**SELECTED EXTRACT**
Victor Brauner

18 October - 17 December 2011

 

For the past few years, the Gallery Malingue has chosen to explore successively, the seductive, dreamlike world of several Surrealist artists (Tanguy, Ernst, Matta) ; then a visual adventure at the heart of the Grands Surréalistes was shown the public.

 For this fall exhibition, Victor Brauner, another essential character in the French Surrealist scene (and yet whose last exhibition in a Parisian museum dates back to 1996, in the Musée national d'Art moderne), a prolific and enigmatic artist, is showcased: a group of over thirty works provides an overview of his creativity.  The need to pinpoint the brilliant diversity and vivaciousness of his oeuvre led us to set up a rediscovery of this major figure.

This subtle painter's career, with a violently unbridled imagination, started in the orbit of the vanguard artistic milieus in Bucharest during the twenties. He settled in Paris in 1930; where his sometimes troubling work, providing an original approach to the world, immediately seduced the Surrealists who instantly welcomed him into their group. Several works in the exhibition illustrate his research during the early Parisian years (Prophétie, L'Eclair questionne…).

An emblematic series from that time is the ensemble setting forth the imaginary character "Monsieur K.",  an obese and mustachioed figure, a banker-policeman taken from Kafka and Jarry. His absurd  and esoteric "metamorphoses" were multiplied with brio in the Morphologie de l'Homme, from 1934, a major and little-known work in the series.

**DATA BLOCK**
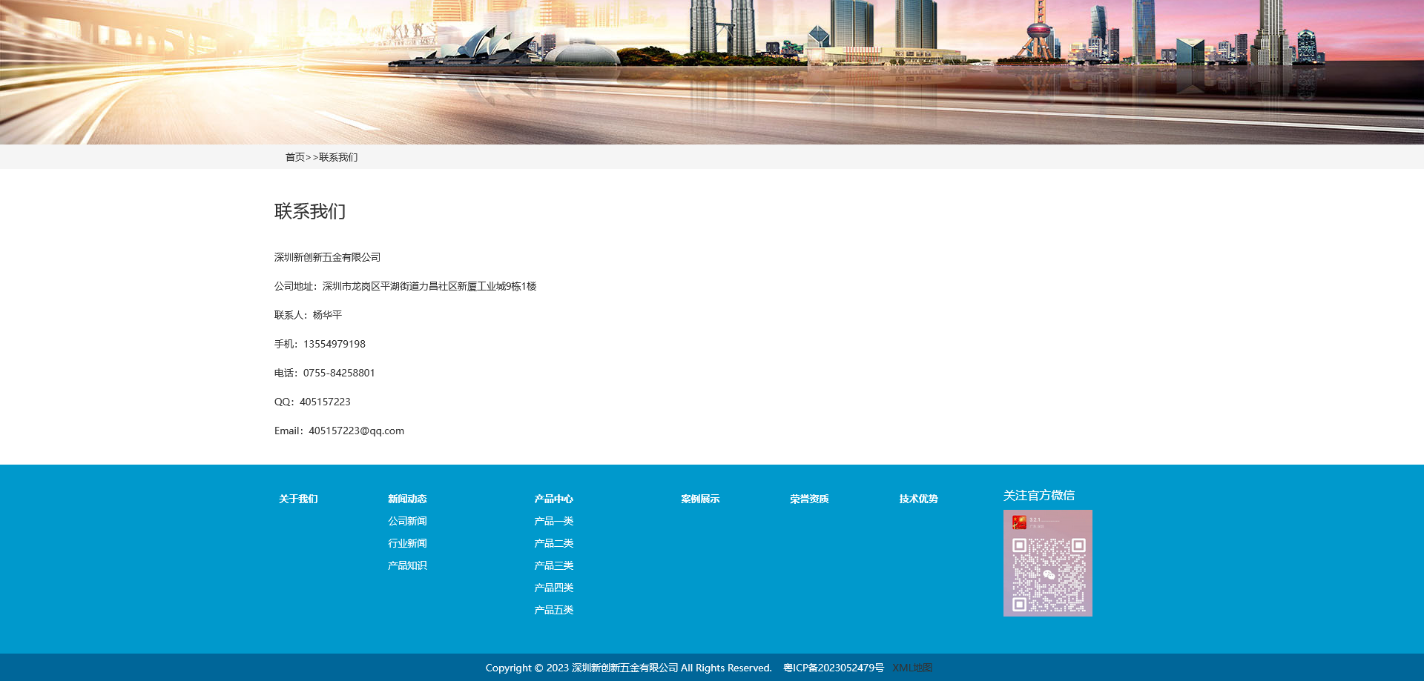Open the 案例展示 page
The image size is (1424, 681).
(x=699, y=499)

**WHAT IS BEING ASKED**
Can you continue the Victor Brauner exhibition text from the end of its last sentence?

**REPLY TO THE TASK**
During the night of August 27 to 28, 1938, in Oscar Dominguez's studio, during a fight between him and his compatriot Esteban Frances, Victor Brauner lost his left eye. The images of ocular mutilation previously carried out then appeared as premonitory : Brauner felt himself invested with outstanding powers, capable of capturing secret messages, of setting off changes on the intimate or cosmic plane. For him, that accident became a sign of an initiatory access to another visibility, magical and mysterious.

For Brauner, the war years were those of a forced entrenchment in the South of  France. But his strength and his creative forces were in no way diminished, only held back through the lack of means. Several works on paper illustrate the production of those difficult years, including the magnificent watercolor  Lion Lumière Liberté (on loan from the Musées nationaux) and the amazing  Enterrez vos armes (one of the very few oils from that period).

Back in Paris, after the war, Victor Brauner never ceased to experiment, carried forward by "revelations" that led to a multiple and always surprising body of work. Thus  La Rencontre du 2 bis rue Perrel, 1946 (lent by the  Musée d'Art moderne de la Ville de Paris) is proof of the curious coincidence that led him to settle in the very same building as the one where Douanier Rousseau had lived.

With this innovator, fascinated by occultism, words were always important : "the artist is a proclaimer", Brauner maintained, careful to produce alongside each work a truth emphasized by the words of the title (Poète en exil, 1946), often made up (Fantassin spermésthésique, 1949).  His freedom and the wealth of his invention, turned his studio into a sort of "alchemical forge of modern art".

The Braunerian characters  (Le Boyard, 1958, Stéréofigure, 1959 (lent by the Musée d'Art moderne de la Ville de Paris), Extrait du Radiant symbolique, 1962) were the "Golems" of new times: the humor is gritty, poetry circulates within and drama is not far off. From inner conflicts there come forth those characters  (Fruit nouveau, 1964, lent by the Musées nationaux).

The legacy series of that rich and disturbing work, nourished with  esotericism and with psycho-analytical knowledge, is  illustrated in the exhibition : a work from the magnificent series Mythologie, (preserved in the  Musée de l'Abbaye Sainte Croix, Les Sables d'Olonne) is displayed. That  ensemble, combined with the series  La Fête des Mères, is a suite of 14 works. Each painting is enclosed inside a painted wood frame, devised according to an evocative shape, frequently zoomorphic. Joyously deformed words make up the titles of those canvases filled with humor and fantasy, combining the artist's biography with his intellectual encounters (alchemy, psycho-analysis, the new stakes of modernity, etc…).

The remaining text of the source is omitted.